- **Activity**:
Begin at the line containing "Le Voyageur Galactique (124, 2133)" in the entries below and end at the line containing "1960-69 (278, 399)"; transcribe that range exactly and nothing outside it.

**** Information provided

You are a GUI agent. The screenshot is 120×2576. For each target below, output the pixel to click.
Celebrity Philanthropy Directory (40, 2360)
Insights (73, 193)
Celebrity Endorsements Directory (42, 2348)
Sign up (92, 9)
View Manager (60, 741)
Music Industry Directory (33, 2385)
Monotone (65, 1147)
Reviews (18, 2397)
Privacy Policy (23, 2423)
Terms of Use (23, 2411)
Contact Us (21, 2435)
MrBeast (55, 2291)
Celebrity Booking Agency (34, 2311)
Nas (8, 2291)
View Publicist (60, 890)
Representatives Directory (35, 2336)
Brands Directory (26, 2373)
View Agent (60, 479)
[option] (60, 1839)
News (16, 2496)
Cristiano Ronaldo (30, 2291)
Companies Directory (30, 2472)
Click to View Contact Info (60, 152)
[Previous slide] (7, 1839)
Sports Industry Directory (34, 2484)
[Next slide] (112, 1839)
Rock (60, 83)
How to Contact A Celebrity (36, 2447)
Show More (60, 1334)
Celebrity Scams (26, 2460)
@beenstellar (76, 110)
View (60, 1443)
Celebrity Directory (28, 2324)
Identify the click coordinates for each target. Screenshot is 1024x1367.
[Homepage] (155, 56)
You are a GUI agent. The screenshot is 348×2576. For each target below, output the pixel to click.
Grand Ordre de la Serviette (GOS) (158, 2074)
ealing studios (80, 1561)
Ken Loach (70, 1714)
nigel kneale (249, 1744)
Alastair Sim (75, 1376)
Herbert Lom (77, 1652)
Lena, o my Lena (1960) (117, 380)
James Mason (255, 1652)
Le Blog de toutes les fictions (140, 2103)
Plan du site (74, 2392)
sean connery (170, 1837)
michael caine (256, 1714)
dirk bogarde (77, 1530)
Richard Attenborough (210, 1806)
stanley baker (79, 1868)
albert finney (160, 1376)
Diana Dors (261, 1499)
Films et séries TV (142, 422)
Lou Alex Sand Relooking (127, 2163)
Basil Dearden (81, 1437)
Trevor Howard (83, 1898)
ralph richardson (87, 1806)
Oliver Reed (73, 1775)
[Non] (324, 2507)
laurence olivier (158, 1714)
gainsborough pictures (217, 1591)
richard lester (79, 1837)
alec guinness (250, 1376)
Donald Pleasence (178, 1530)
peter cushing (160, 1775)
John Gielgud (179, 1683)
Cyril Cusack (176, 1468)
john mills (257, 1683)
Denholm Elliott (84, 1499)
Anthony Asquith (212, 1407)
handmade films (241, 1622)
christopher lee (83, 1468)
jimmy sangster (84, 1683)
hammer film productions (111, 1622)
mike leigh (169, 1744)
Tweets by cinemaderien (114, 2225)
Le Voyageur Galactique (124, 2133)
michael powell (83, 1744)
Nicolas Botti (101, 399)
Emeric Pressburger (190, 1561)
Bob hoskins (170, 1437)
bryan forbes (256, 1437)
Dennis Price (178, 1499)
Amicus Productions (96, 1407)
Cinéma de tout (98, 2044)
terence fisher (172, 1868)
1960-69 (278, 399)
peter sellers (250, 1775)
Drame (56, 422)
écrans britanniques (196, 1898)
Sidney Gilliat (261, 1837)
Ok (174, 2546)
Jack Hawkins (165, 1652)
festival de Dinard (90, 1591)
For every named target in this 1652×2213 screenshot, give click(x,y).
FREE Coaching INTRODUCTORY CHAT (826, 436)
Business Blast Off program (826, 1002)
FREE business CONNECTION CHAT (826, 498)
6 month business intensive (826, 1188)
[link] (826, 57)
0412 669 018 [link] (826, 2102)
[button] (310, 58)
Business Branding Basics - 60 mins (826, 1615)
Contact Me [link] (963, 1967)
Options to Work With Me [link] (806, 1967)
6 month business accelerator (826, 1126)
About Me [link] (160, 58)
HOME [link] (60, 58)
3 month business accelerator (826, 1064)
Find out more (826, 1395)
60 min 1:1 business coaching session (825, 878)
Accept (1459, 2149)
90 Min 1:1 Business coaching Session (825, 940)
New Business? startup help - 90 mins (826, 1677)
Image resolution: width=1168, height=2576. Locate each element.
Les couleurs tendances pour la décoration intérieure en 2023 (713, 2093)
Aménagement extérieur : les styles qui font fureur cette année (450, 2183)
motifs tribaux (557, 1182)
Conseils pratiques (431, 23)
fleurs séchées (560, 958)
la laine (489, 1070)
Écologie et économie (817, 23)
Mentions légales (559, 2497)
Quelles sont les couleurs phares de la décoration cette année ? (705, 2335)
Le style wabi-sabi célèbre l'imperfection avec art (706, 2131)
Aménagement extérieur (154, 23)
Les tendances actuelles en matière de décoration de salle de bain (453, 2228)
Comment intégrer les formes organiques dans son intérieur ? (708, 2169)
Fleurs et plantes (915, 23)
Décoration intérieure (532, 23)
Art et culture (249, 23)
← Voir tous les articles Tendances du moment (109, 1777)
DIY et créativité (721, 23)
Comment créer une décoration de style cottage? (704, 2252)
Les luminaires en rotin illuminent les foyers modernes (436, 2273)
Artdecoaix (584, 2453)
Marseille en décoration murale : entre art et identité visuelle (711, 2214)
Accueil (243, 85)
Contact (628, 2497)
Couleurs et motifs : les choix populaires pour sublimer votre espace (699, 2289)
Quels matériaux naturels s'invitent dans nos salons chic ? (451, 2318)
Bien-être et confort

********

- **Exercise output**:
Le Voyageur Galactique (124, 2133)
michael powell (83, 1744)
Nicolas Botti (101, 399)
Emeric Pressburger (190, 1561)
Bob hoskins (170, 1437)
bryan forbes (256, 1437)
Dennis Price (178, 1499)
Amicus Productions (96, 1407)
Cinéma de tout (98, 2044)
terence fisher (172, 1868)
1960-69 (278, 399)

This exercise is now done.